___ Data to examine ___
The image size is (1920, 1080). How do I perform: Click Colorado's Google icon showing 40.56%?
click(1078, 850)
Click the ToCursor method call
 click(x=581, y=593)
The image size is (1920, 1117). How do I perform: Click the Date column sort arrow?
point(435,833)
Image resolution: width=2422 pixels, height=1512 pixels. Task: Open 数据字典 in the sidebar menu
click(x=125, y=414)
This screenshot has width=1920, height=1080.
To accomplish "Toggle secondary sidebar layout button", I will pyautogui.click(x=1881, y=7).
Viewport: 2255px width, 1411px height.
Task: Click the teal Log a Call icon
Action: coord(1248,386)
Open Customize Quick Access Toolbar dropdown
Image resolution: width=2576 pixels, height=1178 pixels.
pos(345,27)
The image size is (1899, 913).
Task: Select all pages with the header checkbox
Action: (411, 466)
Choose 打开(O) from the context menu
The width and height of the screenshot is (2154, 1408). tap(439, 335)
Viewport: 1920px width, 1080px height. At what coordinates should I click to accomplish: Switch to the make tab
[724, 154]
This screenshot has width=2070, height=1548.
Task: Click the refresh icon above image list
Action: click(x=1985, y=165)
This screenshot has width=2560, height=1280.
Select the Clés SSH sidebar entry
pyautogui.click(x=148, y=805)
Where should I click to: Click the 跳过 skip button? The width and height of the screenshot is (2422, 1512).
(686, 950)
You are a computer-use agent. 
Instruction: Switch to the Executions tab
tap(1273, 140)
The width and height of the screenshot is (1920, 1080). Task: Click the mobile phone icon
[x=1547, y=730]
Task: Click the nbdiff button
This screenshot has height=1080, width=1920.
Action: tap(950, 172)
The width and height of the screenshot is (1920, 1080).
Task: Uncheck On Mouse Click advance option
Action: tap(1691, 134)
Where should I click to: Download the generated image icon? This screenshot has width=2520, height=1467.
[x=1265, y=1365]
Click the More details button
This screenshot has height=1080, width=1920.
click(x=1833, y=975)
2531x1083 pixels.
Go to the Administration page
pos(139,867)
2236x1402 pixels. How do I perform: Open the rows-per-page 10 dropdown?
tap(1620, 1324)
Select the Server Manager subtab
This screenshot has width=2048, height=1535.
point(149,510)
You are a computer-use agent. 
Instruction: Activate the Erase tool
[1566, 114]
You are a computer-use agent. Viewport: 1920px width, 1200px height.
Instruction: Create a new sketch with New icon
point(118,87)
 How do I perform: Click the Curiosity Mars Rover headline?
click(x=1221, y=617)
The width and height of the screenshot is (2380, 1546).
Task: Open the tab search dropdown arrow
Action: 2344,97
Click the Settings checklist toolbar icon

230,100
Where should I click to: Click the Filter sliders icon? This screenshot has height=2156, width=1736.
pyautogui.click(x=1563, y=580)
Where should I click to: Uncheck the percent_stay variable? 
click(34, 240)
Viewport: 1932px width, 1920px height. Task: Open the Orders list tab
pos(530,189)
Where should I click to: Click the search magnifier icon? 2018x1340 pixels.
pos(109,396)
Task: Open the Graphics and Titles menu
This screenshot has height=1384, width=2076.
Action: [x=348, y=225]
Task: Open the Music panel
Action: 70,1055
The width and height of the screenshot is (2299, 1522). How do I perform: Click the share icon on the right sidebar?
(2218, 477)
___
- **Work to be completed**: The records above need to be returned in full, with nothing altered.

- **Answer to this exercise**:
The image size is (1920, 1080). How do I perform: Click Colorado's Google icon showing 40.56%?
click(1078, 850)
Click the ToCursor method call
 click(x=581, y=593)
The image size is (1920, 1117). How do I perform: Click the Date column sort arrow?
point(435,833)
Image resolution: width=2422 pixels, height=1512 pixels. Task: Open 数据字典 in the sidebar menu
click(x=125, y=414)
This screenshot has width=1920, height=1080.
To accomplish "Toggle secondary sidebar layout button", I will pyautogui.click(x=1881, y=7).
Viewport: 2255px width, 1411px height.
Task: Click the teal Log a Call icon
Action: coord(1248,386)
Open Customize Quick Access Toolbar dropdown
Image resolution: width=2576 pixels, height=1178 pixels.
pos(345,27)
The image size is (1899, 913).
Task: Select all pages with the header checkbox
Action: (411, 466)
Choose 打开(O) from the context menu
The width and height of the screenshot is (2154, 1408). tap(439, 335)
Viewport: 1920px width, 1080px height. At what coordinates should I click to accomplish: Switch to the make tab
[724, 154]
This screenshot has width=2070, height=1548.
Task: Click the refresh icon above image list
Action: click(x=1985, y=165)
This screenshot has width=2560, height=1280.
Select the Clés SSH sidebar entry
pyautogui.click(x=148, y=805)
Where should I click to: Click the 跳过 skip button? The width and height of the screenshot is (2422, 1512).
(686, 950)
You are a computer-use agent. 
Instruction: Switch to the Executions tab
tap(1273, 140)
The width and height of the screenshot is (1920, 1080). Task: Click the mobile phone icon
[x=1547, y=730]
Task: Click the nbdiff button
This screenshot has height=1080, width=1920.
Action: tap(950, 172)
The width and height of the screenshot is (1920, 1080).
Task: Uncheck On Mouse Click advance option
Action: tap(1691, 134)
Where should I click to: Download the generated image icon? This screenshot has width=2520, height=1467.
[x=1265, y=1365]
Click the More details button
This screenshot has height=1080, width=1920.
click(x=1833, y=975)
2531x1083 pixels.
Go to the Administration page
pos(139,867)
2236x1402 pixels. How do I perform: Open the rows-per-page 10 dropdown?
tap(1620, 1324)
Select the Server Manager subtab
This screenshot has width=2048, height=1535.
point(149,510)
You are a computer-use agent. 
Instruction: Activate the Erase tool
[1566, 114]
You are a computer-use agent. Viewport: 1920px width, 1200px height.
Instruction: Create a new sketch with New icon
point(118,87)
 How do I perform: Click the Curiosity Mars Rover headline?
click(x=1221, y=617)
The width and height of the screenshot is (2380, 1546).
Task: Open the tab search dropdown arrow
Action: 2344,97
Click the Settings checklist toolbar icon

230,100
Where should I click to: Click the Filter sliders icon? This screenshot has height=2156, width=1736.
pyautogui.click(x=1563, y=580)
Where should I click to: Uncheck the percent_stay variable? 
click(34, 240)
Viewport: 1932px width, 1920px height. Task: Open the Orders list tab
pos(530,189)
Where should I click to: Click the search magnifier icon? 2018x1340 pixels.
pos(109,396)
Task: Open the Graphics and Titles menu
This screenshot has height=1384, width=2076.
Action: [x=348, y=225]
Task: Open the Music panel
Action: 70,1055
The width and height of the screenshot is (2299, 1522). How do I perform: Click the share icon on the right sidebar?
(2218, 477)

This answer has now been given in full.